The cleanest reason to stay constructive is that the core growth engine is still speeding up. Broadcom did not just post a big AI quarter; it guided to an even bigger one, with AI semiconductor revenue rising from $10.8 billion in Q2 to $16.0 billion in Q3. The stock fell more than 13% because that guide came in slightly below a $16.36 billion consensus view, but missing perfection by a few hundred million dollars is not the same thing as seeing demand crack. If anything, the reaction says more about how crowded the expectations trade had become than it does about Broadcom’s operating trajectory.
The broader financial profile makes that reset easier to buy. Broadcom’s TickerSpark Score sits at 78 overall, with Profitability at 100, Growth at 95, and Financial Health at 96. Those sub-scores line up with the actual business: 67.0% gross margin, 43.7% operating margin, and 38.8% net margin are elite numbers for a company still growing revenue 23.9% year over year.

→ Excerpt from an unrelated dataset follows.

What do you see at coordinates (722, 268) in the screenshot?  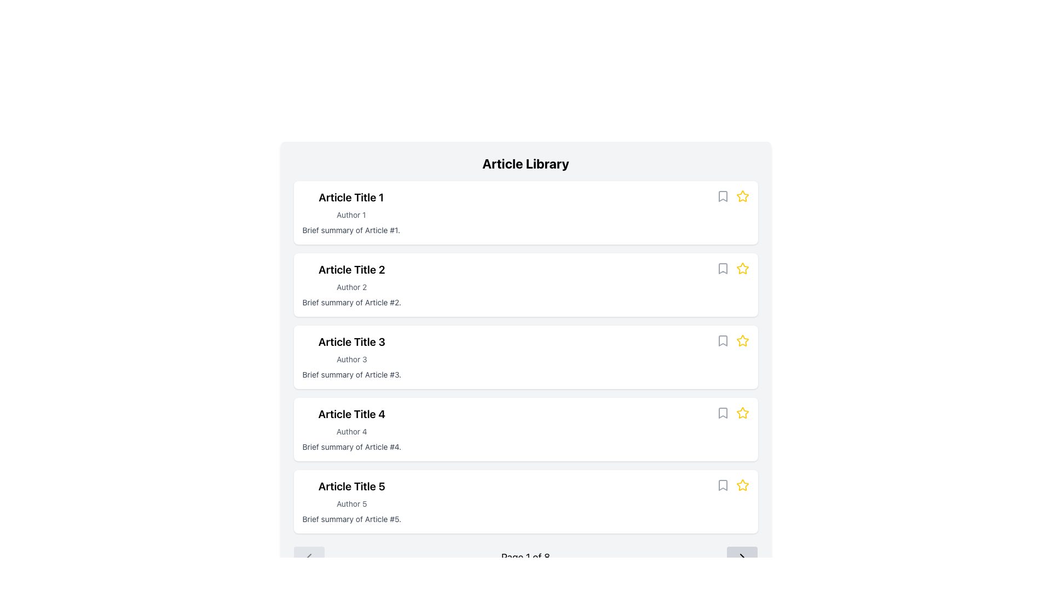 I see `the gray bookmark icon located on the right side of the list item for 'Article Title 2' to bookmark the article` at bounding box center [722, 268].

Earnings power is also moving fast, with EPS up 286.6% and net income up 292.3% year over year, which helps explain why the company has beaten consensus in 8 of its last 8 quarters.
The valuation argument is not as one-sided as the headline multiples make it look. A 60.56x trailing P/E and 23.58x sales multiple are rich, but the PEG ratio at 0.48 tells a different story when growth is this strong. Against ASML, Broadcom trades at a similar earnings multiple while delivering faster revenue growth, 23.9% versus 15.6%, and a higher net margin, 38.8% versus 29.7%. This is still an expensive stock, but it is expensive for a business that is scaling AI revenue into what management now sees as a $56 billion full-year 2026 opportunity, not for a company limping into deceleration.

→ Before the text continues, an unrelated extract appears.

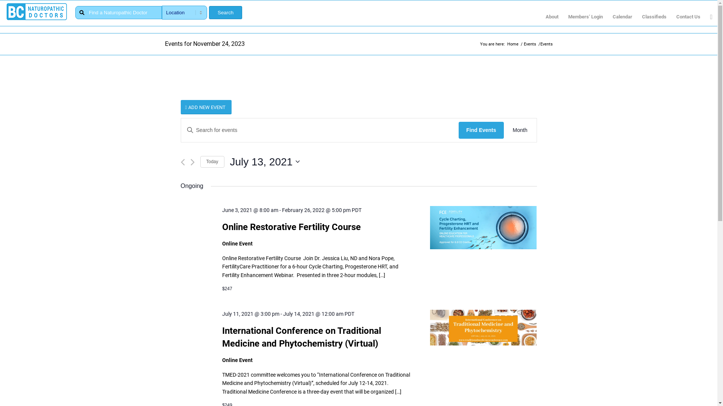 The image size is (723, 406). I want to click on 'Today', so click(212, 161).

The pushback is real, and it starts with the multiple. Broadcom is priced for flawless execution, and the market has become much less forgiving when even great companies fail to raise long-term targets. Management left its 2027 sales outlook unchanged, and that matters when customer concentration and supply constraints are part of the story. If a handful of hyperscalers drive the custom-chip narrative, any sign of diversification by a major customer can compress the multiple long before it dents reported revenue.
The chart also says this is not a momentum stock right now. AVGO is trading below its 20-day and 50-day moving averages, RSI is 38.17, and it is underperforming the Technology sector by 15.7 percentage points year to date. That weakness deserves respect. Still, those are reasons to treat this as a reset and not a chase, not reasons to pretend the underlying business suddenly stopped working.

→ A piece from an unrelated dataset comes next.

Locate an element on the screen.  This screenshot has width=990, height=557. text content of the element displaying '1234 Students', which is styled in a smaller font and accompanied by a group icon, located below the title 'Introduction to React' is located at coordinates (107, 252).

What matters now is whether Broadcom can turn the post-earnings disappointment into a new base before the next report around early September. We would respect the fact that the stock is still above its 200-day moving average, but this is a name to build into on weakness rather than size aggressively all at once. The setup works if management keeps converting AI demand into booked revenue and reinforces that 2026 and 2027 supply is intact.
The trigger that would change our mind is straightforward: a real slowdown in AI semiconductor growth, not another quarter of merely missing inflated whispers. Until that happens, the market is treating AVGO like a story that peaked, while the numbers still show a company compounding at extreme scale. That is the kind of disconnect contrarian buyers wait for.